■ What to work on
Give the total number of lines in the data below that include "profile", and nothing else.
---------------
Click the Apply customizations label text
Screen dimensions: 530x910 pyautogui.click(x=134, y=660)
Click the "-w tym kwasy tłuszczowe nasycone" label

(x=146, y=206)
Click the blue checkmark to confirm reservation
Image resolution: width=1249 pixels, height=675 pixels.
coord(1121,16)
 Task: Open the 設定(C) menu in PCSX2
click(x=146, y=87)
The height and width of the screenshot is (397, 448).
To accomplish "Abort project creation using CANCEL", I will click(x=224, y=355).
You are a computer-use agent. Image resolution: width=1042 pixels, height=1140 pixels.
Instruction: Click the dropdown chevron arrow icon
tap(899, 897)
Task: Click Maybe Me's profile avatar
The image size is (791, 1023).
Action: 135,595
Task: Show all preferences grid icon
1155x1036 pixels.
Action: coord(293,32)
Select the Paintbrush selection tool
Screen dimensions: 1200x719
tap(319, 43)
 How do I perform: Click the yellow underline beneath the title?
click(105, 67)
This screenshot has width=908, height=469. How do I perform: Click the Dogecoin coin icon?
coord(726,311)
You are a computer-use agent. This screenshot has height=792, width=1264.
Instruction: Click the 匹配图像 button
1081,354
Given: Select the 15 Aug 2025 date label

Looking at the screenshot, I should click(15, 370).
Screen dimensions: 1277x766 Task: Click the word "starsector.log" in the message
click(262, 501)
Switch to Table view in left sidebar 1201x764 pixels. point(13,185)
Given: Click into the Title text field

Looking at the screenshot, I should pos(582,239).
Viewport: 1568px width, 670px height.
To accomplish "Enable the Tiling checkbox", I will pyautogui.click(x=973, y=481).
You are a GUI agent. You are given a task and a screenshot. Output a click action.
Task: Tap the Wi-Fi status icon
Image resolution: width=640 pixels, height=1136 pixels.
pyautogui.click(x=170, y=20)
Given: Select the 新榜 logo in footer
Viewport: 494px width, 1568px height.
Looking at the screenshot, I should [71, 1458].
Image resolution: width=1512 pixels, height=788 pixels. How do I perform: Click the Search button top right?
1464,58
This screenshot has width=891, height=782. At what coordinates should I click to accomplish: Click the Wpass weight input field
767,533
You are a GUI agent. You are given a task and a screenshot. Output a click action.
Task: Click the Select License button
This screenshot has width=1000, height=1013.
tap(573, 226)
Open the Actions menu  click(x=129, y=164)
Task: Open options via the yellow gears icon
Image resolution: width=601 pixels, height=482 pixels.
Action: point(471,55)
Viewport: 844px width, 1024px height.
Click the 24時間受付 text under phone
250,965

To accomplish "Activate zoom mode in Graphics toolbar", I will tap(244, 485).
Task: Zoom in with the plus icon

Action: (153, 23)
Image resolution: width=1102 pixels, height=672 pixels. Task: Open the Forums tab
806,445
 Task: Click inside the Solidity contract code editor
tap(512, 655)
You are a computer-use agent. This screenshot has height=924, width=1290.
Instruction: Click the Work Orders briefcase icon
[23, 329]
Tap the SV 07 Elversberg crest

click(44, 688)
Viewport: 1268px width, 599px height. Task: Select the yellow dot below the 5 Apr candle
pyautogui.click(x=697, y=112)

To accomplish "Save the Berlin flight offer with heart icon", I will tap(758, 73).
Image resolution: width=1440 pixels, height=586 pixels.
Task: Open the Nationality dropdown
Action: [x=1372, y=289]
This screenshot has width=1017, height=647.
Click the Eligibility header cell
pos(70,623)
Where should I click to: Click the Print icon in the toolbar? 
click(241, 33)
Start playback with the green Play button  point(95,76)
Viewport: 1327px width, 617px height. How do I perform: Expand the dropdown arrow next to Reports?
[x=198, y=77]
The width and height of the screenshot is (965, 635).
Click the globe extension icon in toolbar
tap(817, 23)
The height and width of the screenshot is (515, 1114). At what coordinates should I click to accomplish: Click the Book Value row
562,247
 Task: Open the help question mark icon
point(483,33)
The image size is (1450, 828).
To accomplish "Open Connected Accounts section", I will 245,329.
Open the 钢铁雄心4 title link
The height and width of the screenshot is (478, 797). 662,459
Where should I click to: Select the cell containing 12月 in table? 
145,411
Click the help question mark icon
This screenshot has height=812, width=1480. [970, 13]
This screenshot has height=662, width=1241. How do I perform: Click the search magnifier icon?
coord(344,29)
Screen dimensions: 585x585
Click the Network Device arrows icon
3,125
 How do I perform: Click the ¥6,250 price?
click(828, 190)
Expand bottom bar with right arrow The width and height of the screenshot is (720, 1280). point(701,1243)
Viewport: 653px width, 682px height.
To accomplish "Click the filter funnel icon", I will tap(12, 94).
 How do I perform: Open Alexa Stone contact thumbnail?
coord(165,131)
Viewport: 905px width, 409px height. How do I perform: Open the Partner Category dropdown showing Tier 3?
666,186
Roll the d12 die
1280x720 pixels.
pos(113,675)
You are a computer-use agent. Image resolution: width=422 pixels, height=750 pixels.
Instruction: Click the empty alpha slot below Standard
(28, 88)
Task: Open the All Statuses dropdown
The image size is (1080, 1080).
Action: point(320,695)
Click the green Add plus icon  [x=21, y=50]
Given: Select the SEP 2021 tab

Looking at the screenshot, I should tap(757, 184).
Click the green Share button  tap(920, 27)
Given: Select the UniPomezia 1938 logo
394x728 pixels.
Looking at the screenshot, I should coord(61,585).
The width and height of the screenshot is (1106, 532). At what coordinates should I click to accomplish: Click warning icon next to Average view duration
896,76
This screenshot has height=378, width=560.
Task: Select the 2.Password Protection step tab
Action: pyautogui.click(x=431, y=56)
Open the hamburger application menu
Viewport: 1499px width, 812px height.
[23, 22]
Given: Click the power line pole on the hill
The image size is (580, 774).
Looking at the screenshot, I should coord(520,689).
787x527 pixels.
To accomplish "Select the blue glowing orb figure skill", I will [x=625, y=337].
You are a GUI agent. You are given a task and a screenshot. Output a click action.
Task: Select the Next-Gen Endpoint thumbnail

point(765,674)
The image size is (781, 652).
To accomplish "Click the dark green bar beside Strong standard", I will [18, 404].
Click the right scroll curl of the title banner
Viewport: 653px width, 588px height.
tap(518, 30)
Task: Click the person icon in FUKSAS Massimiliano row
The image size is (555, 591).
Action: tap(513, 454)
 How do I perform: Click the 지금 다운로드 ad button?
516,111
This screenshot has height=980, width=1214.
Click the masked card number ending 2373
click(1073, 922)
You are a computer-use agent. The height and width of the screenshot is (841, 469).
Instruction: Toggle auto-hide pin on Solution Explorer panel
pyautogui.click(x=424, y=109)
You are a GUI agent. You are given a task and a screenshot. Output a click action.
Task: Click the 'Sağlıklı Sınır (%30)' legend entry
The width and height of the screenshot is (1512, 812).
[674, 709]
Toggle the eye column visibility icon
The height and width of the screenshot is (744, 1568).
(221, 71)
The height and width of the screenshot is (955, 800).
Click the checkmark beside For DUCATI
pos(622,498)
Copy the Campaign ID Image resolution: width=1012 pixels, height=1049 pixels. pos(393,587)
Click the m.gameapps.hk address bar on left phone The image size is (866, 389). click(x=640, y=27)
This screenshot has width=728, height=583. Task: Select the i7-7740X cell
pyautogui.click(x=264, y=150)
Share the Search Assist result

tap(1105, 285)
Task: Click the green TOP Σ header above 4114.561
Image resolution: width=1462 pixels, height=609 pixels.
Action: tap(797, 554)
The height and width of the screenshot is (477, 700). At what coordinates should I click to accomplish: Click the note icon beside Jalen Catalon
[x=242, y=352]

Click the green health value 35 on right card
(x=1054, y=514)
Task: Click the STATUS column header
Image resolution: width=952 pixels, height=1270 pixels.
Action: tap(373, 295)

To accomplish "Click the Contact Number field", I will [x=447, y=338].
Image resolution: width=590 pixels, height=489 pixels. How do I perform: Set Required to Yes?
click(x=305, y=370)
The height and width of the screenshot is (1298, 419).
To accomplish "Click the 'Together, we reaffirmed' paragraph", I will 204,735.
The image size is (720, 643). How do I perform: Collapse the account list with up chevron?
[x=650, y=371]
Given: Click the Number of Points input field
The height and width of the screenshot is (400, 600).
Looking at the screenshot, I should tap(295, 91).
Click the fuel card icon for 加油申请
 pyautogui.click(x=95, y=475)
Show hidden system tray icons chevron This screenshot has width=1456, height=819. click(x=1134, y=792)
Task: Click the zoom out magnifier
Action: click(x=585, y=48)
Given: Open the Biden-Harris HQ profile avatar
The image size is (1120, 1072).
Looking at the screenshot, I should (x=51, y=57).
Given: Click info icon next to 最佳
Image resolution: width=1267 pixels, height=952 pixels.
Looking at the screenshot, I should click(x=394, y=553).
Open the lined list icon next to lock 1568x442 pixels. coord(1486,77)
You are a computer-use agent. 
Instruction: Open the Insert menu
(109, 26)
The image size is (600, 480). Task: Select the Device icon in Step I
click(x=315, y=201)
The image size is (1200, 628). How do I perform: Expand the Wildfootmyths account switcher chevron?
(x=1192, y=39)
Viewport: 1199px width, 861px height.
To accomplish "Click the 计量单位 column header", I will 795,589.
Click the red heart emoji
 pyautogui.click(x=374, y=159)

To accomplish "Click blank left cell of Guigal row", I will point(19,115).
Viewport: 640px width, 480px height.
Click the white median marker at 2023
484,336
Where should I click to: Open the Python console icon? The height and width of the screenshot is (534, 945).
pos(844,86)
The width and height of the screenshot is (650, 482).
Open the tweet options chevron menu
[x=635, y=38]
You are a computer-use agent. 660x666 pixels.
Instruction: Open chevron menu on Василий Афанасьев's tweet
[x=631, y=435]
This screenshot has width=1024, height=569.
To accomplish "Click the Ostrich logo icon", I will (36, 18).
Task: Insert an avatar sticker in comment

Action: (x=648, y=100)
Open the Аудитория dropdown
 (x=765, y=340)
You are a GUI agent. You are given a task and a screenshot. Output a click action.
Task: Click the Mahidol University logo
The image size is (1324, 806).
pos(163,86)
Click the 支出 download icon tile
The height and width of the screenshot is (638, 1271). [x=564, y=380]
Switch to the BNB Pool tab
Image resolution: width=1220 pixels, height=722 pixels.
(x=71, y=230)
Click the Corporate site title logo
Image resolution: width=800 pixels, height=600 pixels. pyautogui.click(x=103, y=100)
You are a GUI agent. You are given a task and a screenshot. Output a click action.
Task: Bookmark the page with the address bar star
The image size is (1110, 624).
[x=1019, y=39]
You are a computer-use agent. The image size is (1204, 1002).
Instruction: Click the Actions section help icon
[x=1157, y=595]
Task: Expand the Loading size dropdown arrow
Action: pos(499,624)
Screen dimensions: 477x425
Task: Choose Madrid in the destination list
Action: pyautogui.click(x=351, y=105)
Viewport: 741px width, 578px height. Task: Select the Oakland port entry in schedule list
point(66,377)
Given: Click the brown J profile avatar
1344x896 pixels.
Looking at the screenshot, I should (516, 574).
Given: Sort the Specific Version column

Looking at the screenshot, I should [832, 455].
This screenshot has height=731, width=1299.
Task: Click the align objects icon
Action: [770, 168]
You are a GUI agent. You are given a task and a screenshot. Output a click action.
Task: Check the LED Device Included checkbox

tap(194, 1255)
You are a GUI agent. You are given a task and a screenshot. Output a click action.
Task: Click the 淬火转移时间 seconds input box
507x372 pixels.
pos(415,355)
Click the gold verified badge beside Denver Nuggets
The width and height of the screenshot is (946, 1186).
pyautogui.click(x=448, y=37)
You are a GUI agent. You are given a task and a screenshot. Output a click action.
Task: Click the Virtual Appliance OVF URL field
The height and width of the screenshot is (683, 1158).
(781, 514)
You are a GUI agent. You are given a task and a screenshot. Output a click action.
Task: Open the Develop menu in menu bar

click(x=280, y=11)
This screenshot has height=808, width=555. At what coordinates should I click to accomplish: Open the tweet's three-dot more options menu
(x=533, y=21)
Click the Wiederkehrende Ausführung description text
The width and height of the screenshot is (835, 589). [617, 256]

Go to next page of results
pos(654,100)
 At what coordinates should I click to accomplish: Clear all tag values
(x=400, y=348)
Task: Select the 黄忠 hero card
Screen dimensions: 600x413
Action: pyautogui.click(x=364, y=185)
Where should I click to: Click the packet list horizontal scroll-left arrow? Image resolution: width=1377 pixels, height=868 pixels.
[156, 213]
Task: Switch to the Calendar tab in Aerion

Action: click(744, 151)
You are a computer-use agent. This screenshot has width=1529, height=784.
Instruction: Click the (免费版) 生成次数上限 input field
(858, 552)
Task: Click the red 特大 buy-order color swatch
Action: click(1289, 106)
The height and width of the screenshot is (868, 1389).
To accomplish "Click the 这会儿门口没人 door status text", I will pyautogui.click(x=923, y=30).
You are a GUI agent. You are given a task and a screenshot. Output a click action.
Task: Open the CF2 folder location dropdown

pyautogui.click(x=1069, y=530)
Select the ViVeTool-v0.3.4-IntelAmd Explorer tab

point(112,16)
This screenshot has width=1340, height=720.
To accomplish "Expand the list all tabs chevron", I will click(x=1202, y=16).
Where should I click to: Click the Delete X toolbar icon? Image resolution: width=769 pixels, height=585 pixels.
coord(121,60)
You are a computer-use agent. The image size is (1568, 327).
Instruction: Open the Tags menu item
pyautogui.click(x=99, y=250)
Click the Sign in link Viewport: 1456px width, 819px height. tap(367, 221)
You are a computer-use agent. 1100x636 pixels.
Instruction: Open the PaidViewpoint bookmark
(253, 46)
---------------
■ Written solution
3